• **PROMPT**
Using the material that follows, output exactly the lines from the one containing "Instruction: Check the Vain ma-pe checkbox" through the one containing "Given: Click the", with both ends kept.

***** EXTRACTED RECORDS *****

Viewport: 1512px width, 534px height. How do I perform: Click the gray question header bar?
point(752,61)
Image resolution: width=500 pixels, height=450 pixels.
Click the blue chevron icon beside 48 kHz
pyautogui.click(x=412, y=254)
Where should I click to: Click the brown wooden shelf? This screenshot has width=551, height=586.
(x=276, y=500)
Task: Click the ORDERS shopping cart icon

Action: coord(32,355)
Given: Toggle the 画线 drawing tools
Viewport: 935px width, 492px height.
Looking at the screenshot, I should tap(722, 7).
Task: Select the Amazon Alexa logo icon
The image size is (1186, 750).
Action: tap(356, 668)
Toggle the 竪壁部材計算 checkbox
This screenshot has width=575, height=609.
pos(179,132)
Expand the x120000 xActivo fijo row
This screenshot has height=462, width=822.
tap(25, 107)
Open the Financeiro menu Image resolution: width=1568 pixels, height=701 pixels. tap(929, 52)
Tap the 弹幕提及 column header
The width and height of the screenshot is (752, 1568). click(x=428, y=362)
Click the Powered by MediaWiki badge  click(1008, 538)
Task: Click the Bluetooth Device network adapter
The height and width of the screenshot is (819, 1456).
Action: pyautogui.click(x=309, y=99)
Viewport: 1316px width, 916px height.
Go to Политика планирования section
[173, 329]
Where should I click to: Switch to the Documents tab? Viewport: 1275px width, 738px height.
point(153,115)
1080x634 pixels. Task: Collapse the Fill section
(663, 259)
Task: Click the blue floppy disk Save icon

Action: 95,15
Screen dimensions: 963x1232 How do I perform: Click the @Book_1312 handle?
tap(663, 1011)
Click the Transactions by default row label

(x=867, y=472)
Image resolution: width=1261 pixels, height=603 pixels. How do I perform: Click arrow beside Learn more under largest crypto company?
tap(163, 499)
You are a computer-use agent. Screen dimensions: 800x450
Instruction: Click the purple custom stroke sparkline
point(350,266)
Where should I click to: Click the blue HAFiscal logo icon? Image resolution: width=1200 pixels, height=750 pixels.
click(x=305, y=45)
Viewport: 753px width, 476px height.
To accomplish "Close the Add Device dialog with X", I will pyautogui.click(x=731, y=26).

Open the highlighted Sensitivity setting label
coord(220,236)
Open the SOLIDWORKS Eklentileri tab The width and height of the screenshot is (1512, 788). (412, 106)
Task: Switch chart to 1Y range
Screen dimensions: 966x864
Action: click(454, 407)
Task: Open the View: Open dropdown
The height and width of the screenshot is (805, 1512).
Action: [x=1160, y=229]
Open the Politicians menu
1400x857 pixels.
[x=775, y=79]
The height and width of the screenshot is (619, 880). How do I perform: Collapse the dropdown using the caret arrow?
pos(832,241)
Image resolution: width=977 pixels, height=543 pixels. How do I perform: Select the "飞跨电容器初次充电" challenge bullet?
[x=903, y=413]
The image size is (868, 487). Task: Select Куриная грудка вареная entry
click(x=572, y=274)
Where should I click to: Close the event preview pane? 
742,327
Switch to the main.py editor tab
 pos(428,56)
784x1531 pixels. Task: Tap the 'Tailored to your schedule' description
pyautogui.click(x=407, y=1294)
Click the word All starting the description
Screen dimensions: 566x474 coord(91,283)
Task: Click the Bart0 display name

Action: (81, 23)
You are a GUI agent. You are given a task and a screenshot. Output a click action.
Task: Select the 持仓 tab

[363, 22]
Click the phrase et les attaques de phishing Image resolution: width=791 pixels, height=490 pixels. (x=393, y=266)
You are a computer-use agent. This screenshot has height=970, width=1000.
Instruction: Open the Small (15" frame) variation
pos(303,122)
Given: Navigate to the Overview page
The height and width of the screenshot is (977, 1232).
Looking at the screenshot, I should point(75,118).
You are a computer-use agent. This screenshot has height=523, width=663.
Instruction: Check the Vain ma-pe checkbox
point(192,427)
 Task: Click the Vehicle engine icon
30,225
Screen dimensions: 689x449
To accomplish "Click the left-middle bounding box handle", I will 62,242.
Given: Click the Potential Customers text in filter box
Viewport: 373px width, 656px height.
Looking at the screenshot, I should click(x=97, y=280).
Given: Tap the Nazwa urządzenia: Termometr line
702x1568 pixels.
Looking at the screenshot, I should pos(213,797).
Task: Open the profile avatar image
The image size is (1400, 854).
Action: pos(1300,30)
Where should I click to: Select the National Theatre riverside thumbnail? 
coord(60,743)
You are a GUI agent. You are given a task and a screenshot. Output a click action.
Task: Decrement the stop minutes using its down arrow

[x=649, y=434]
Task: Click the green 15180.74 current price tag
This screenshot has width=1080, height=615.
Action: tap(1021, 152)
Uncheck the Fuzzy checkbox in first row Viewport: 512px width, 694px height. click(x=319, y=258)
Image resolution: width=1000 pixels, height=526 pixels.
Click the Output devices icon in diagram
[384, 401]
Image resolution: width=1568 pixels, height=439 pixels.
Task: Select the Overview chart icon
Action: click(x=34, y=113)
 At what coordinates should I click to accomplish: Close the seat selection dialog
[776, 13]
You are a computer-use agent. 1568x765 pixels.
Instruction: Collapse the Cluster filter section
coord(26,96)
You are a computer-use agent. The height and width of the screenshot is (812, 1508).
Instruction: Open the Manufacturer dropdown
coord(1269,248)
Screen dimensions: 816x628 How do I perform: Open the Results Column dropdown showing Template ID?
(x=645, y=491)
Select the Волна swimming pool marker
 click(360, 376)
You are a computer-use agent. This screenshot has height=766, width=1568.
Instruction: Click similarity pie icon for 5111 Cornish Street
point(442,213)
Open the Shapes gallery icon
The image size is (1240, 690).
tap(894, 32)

*****

• **ANSWER BELOW**
Instruction: Check the Vain ma-pe checkbox
point(192,427)
 Task: Click the Vehicle engine icon
30,225
Screen dimensions: 689x449
To accomplish "Click the left-middle bounding box handle", I will 62,242.
Given: Click the Potential Customers text in filter box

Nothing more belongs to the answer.